What with the dogs at Perry Barr and the creaking steeplechasers at Exeter, punters in Britain's betting shops had little chance to study the runners as they paraded before the Nell Gwyn Stakes here yesterday, and for this the people who run Britain's betting shops are no doubt grateful. Ten fillies trotted nervously around the paddock, but health and happiness radiated from every square inch of Reunion's gleaming coat, and the only surprise when she returned to the winners' enclosure 15 minutes later was that she had been allowed to start at 8-1.
Yet Reunion could be twice that price if she follows the accepted path for a Nell Gwyn winner and returns to the Rowley Mile for the 1,000 Guineas on 4 May. The Tote offer 20-1 about her chance in the first fillies' Classic, which reflects the relative unfamiliarity of John Hills, her trainer, when compared to, say, his father Barry, who saddled yesterday's runner- up, Elegant Warning. Indeed, the enclosure was knee-deep with Hills, since John's brothers, Richard and Michael, were aboard the first two home.
John Hills may lag behind his father in terms of Classic winners, but another statistic offers an alternative view. He has saddled just three runners in British Classics, but two of them, Broadway Flyer (1994 St Leger) and Wind In Her Hair (1994 Oaks) finished second, and with Reunion clearly as forward as any filly in Britain (those in Dubai, of course, are another matter), another placing at least is a distinct possibility.
"We always knew she had ability, she's been going well at home and I fancied her today," Hills said. "When you win a race like this and you think you've got a nice one you've got to go and take your chance in the Guineas. It will be interesting to see what happens in the Fred Darling on Friday [when Sleepytime, ante-post favourite for the 1,000, makes her seasonal debut], but there will be quite a few fillies having their first run in the Guineas. Ours has had only three runs so hopefully she'll find a bit more."
Hills snr has yet to decide whether Elegant Warning, who was running on again at the end of yesterday's seven furlongs, will reoppose the winner at Newmarket. Similar uncertainty surrounds Za-Im, the trainer's second runner-up of the day, who finished just a neck behind Poteen in the conditions event but whose participation in the 2,000 Guineas, for which he is 25- 1 from 40-1 with William Hill, depends on whether Sheikh Hamdan can come up with anything better before 3 May.

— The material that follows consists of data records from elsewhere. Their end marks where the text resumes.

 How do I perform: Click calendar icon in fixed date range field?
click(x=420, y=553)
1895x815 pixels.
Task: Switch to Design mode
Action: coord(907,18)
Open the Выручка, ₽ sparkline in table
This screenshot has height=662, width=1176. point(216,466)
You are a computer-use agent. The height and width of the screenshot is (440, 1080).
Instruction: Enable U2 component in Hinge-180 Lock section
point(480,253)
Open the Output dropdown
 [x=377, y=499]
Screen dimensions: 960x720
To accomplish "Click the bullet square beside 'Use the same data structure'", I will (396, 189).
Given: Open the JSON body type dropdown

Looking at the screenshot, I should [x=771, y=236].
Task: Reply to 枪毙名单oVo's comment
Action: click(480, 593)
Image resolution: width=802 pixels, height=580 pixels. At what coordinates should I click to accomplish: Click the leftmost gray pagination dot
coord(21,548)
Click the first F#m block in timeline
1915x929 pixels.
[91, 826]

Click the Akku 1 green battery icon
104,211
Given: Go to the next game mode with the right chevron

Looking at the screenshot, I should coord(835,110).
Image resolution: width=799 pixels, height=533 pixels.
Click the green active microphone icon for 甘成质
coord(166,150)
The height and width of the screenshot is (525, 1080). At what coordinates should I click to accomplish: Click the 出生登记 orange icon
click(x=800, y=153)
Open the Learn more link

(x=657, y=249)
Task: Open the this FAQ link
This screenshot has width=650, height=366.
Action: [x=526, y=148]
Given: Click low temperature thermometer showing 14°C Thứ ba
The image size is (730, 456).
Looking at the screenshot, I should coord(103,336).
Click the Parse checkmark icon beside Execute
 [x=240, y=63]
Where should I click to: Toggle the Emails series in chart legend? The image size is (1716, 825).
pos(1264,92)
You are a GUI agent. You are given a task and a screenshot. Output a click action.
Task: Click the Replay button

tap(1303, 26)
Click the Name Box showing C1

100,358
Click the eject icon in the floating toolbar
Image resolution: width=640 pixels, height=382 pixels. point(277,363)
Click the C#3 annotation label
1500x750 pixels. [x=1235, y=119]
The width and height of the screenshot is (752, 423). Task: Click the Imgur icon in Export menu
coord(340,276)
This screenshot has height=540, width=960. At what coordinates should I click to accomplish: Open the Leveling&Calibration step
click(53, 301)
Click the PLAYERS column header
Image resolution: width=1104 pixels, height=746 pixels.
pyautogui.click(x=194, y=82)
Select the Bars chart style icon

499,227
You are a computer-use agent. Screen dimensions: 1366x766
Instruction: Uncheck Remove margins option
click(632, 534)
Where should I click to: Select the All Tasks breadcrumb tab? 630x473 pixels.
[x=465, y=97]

Poteen, however, will definitely line up for the Guineas, and Luca Cumani was pleased with yesterday's performance, even if those who took odds of 1-3 were fretting until well inside the final furlong. "I'm very happy because he is still a good two weeks away from fitness," Cumani said. "That's why I ran him today. I wanted to get two more gallops into him before the Guineas and if we had gone to the Greenham [at Newbury on Saturday] I would only have had time for one."
Poteen's Classic odds were unchanged with all the major layers (14-1 with William Hill is the best around), and the ante-post market on the race may be unusually static between now and the big day. With the exception of Revoque, who runs in the Greenham, not one of the seven colts at the top of the Tote's betting (and that goes up to the 16-1 chances) is expected to run before the 2,000. So anyone stepping in to take a price before they are sure that their selection is, firstly, sound of limb, and secondly, down at the start, is playing a dangerous game.
For bookmakers this is desperate news, and they resorted with predictably desperate measures. Shawaf, from John Dunlop's yard, won the seven-furlong maiden readily enough, but the subsequent quotes of 25-1 for the 2,000 must be treated with the contempt they deserve.